**EXTRACT TO READ**:
+ + + + + + +

OUTAGES: Several directors of Texas’ grid operator resign as the entity is beset by lawsuits and a growing number of investigations after last week’s power outages. (Politico, San Antonio Express-News, Texas Tribune)

ALSO:
• A irreconcilable partisan split in blame for the Texas power outages signals renewable energy’s emergence as a cultural wedge issue. (Guardian)
Misinformation about the causes of the Texas outages continues to fester as conservatives falsely blame wind turbines. (CNN)
• New Orleans begins an investigation of Entergy after the utility admits it cut three times as much power as needed on Mardi Gras. (NOLA.com, Associated Press)
• Communities in West Virginia begin their third week without power, with restoration in some remote places not expected until Friday. (Charleston Gazette-Mail)

***SPONSORED LINK: Check out the Squeaky Clean Energy Podcast by NCSEA! Get a fresh take on North Carolina’s clean energy landscape with biweekly episodes. Available wherever you get your podcast or at: www.energync.org/podcast.***

OIL & GAS:
• The Southeast has become a frontline in an industry push to ban localities from limiting new natural gas hookups, with Louisiana and Tennessee adopting such laws while Florida, Georgia, Kentucky, Mississippi and Texas are considering them. (NPR)

+ + + + + + +

**TASKS TO PERFORM**:
1. According to the energy news digest, which two states have adopted laws that bar localities from limiting new natural gas hookups?
2. Continue the energy news digest after its final item.
The material after this point is not needed.

**INFORMATION PROVIDED**:

+ + + + + + +

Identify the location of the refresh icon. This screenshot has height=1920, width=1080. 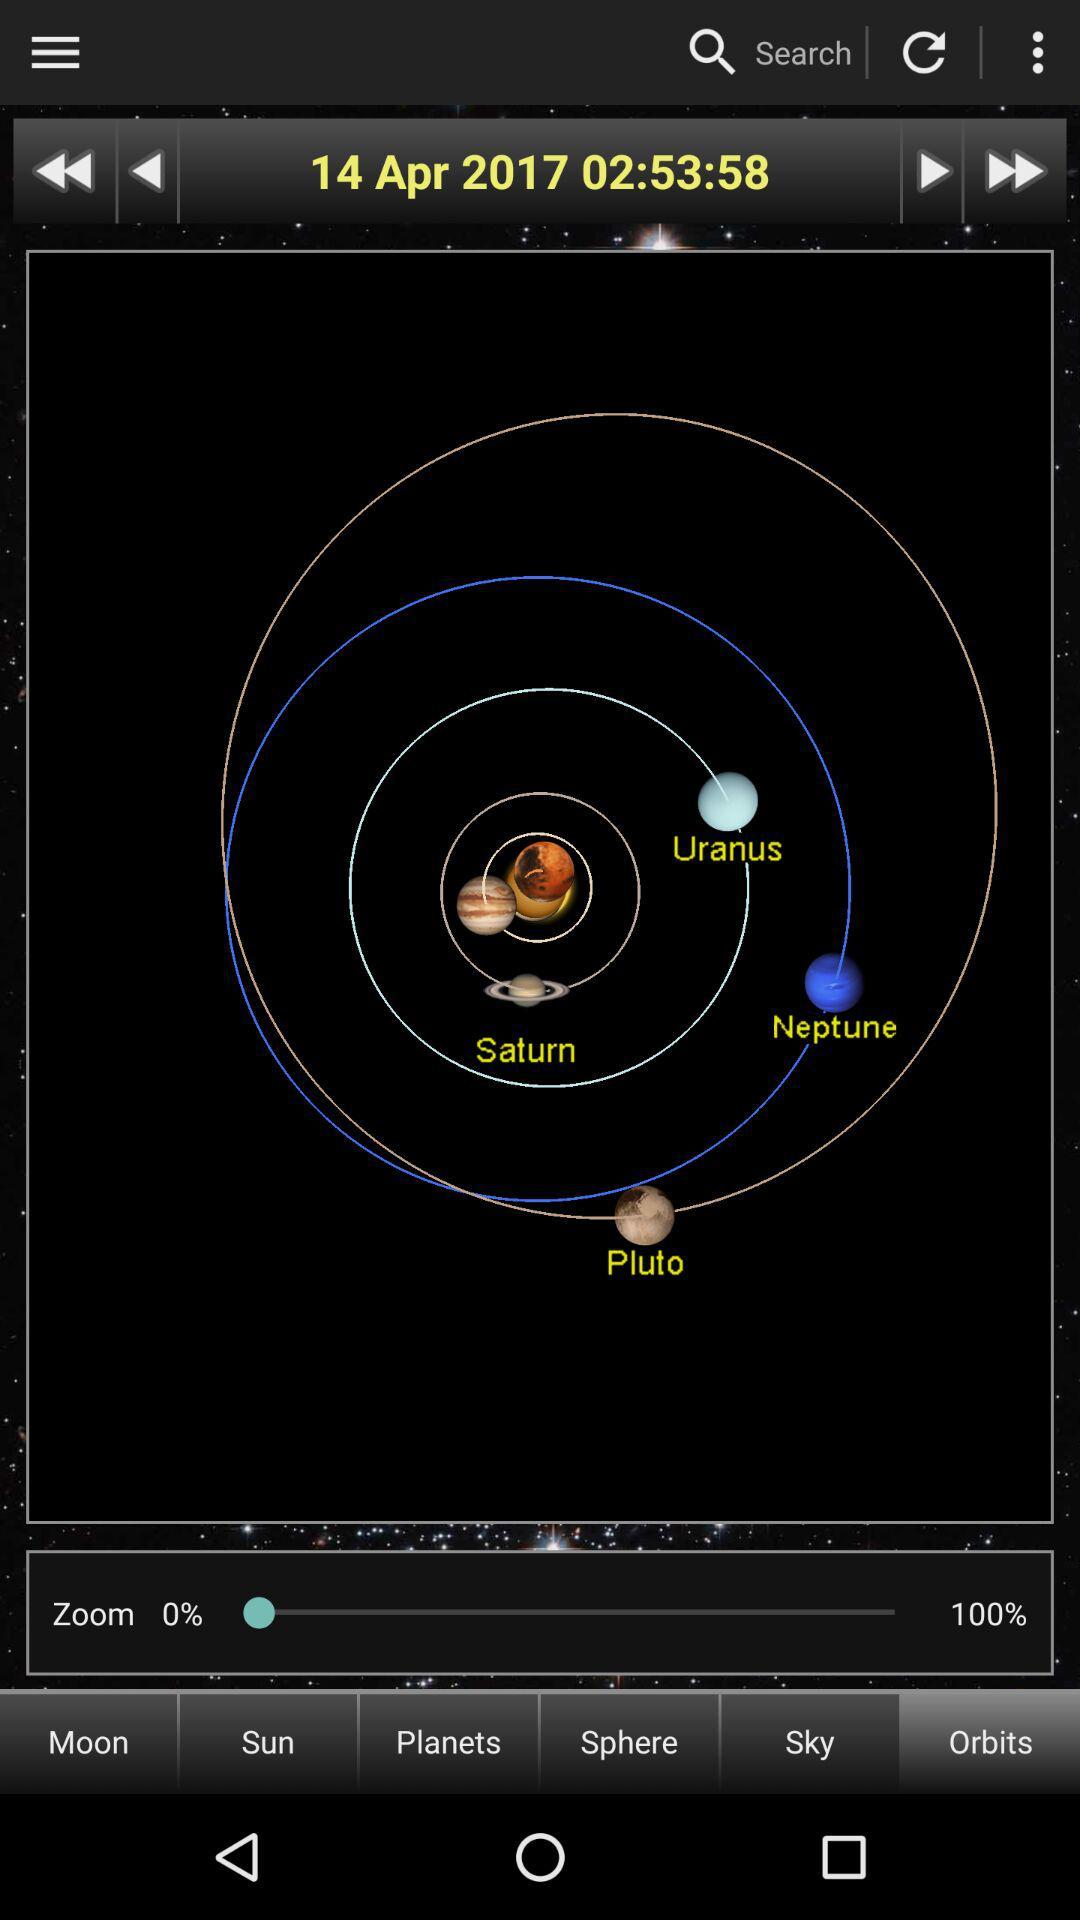
(924, 52).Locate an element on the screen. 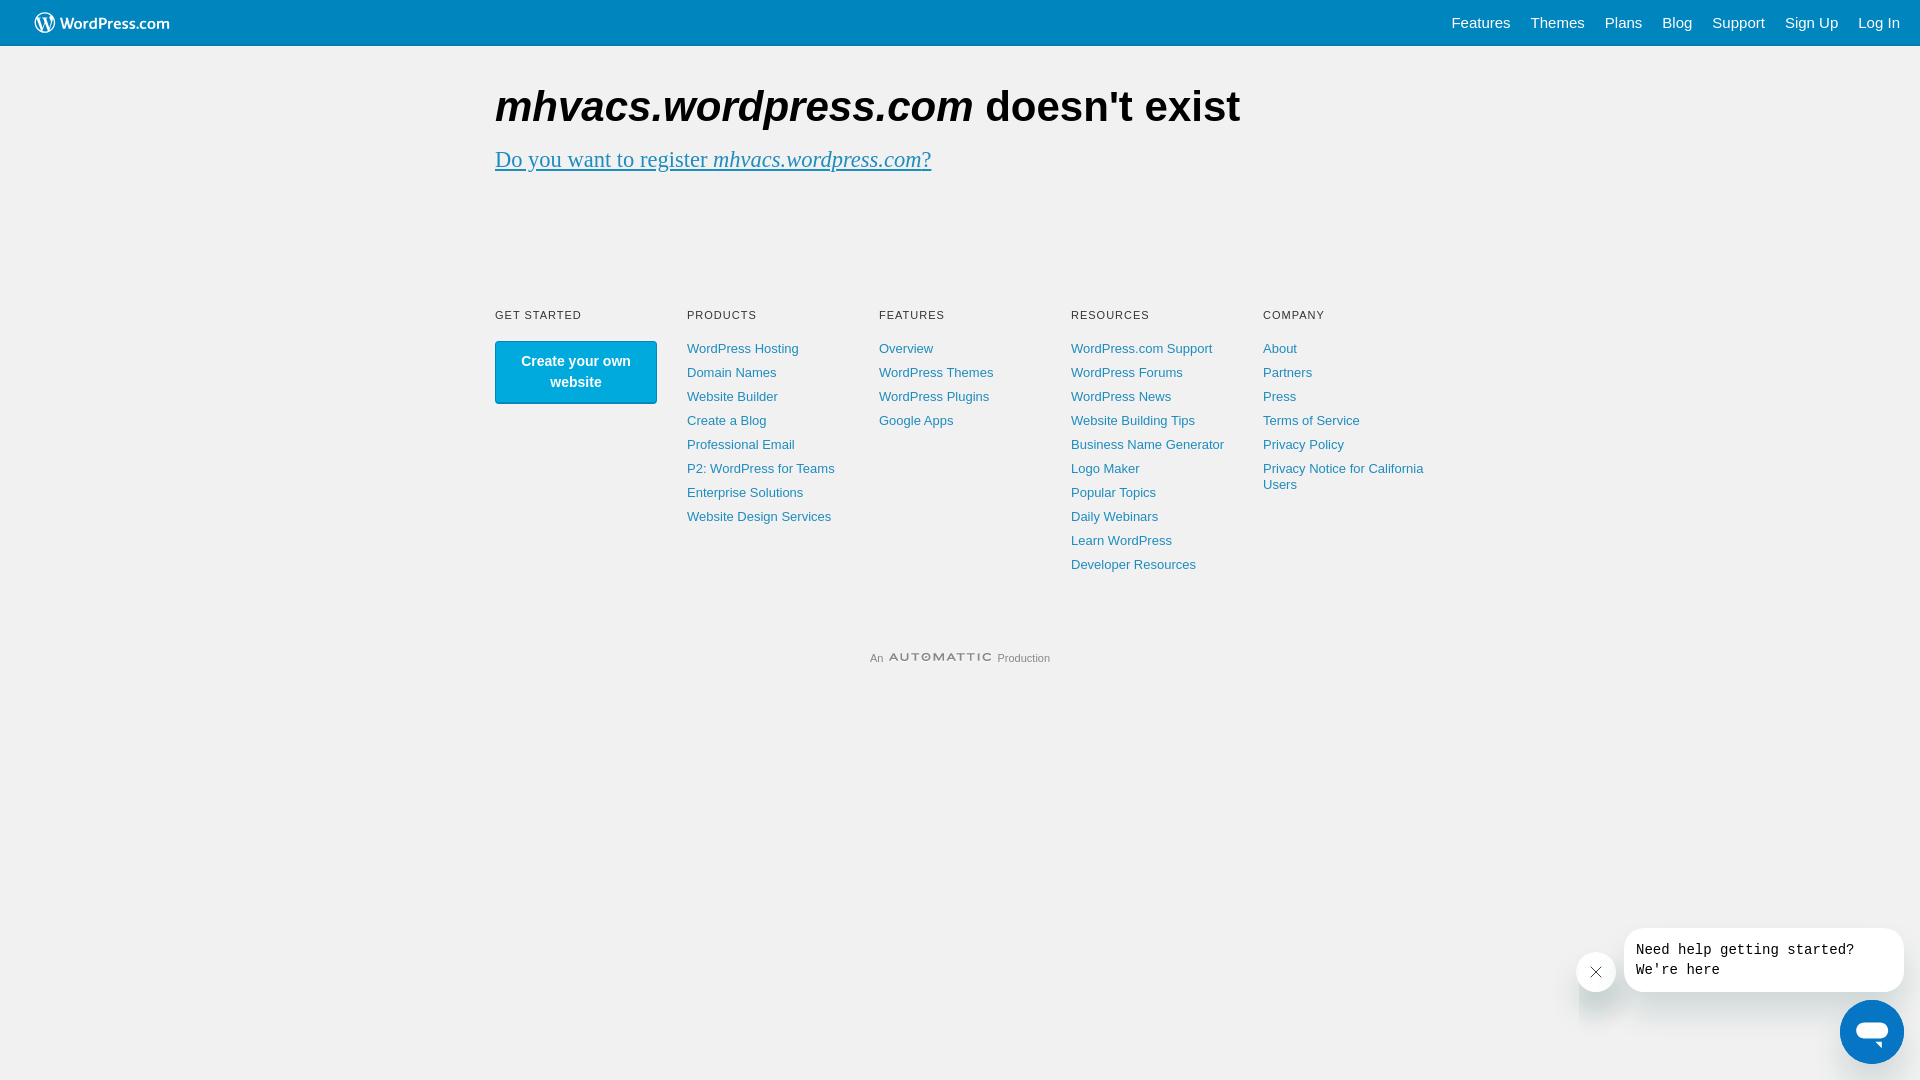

+ + + + + + +

**TASK-BY-TASK ANSWERS**:
1. Louisiana and Tennessee.

2.
• The head of an Oklahoma-based pipeline company says he’s “bullish” on natural gas despite a challenging 2020. (Natural Gas Intelligence)
• West Virginia lawmakers advance a bill to loosen environmental regulations on gas and oil tanks near waterways. (Charleston Gazette-Mail)

COAL:
• Dominion Energy says it will close two coal-fired power plants and convert a third to natural gas in South Carolina by 2030, effectively transitioning from coal within the state but still relying heavily on natural gas. (Post and Courier)
• West Virginia legislators introduce several bills to expand benefits and access for miners with black lung and their families. (Charleston Gazette-Mail)
• An environmental group rallies for public support to push Alabama Power to remove a coal ash pit near the Mobile River. (WKRG)

OVERSIGHT: Mississippi regulators order Mississippi Power to close up to 950 MW of uneconomic coal and natural gas plants by 2027. (Energy & Policy Institute)

SOLAR: Critics of a Dominion Energy plan to raise net metering fees in South Carolina argue that the increased tariffs will discourage homeowners from investing in solar and effectively push the industry out of state. (WLTX)

RENEWABLES:
• Duke Energy begins a South Carolina program that lets large customers choose and negotiate directly with renewable energy suppliers. (Charlotte Business Journal)
• Dominion Energy accelerates its investment in wind and solar but remains reliant on natural gas, especially in fast-growing parts of its territory. (Natural Gas Intelligence)

WIND: Dominion Energy’s planned wind farm off Virginia’s coast is one of a series of projects poised to make the offshore wind industry a commercial reality in coming years. (Yale Environment 360)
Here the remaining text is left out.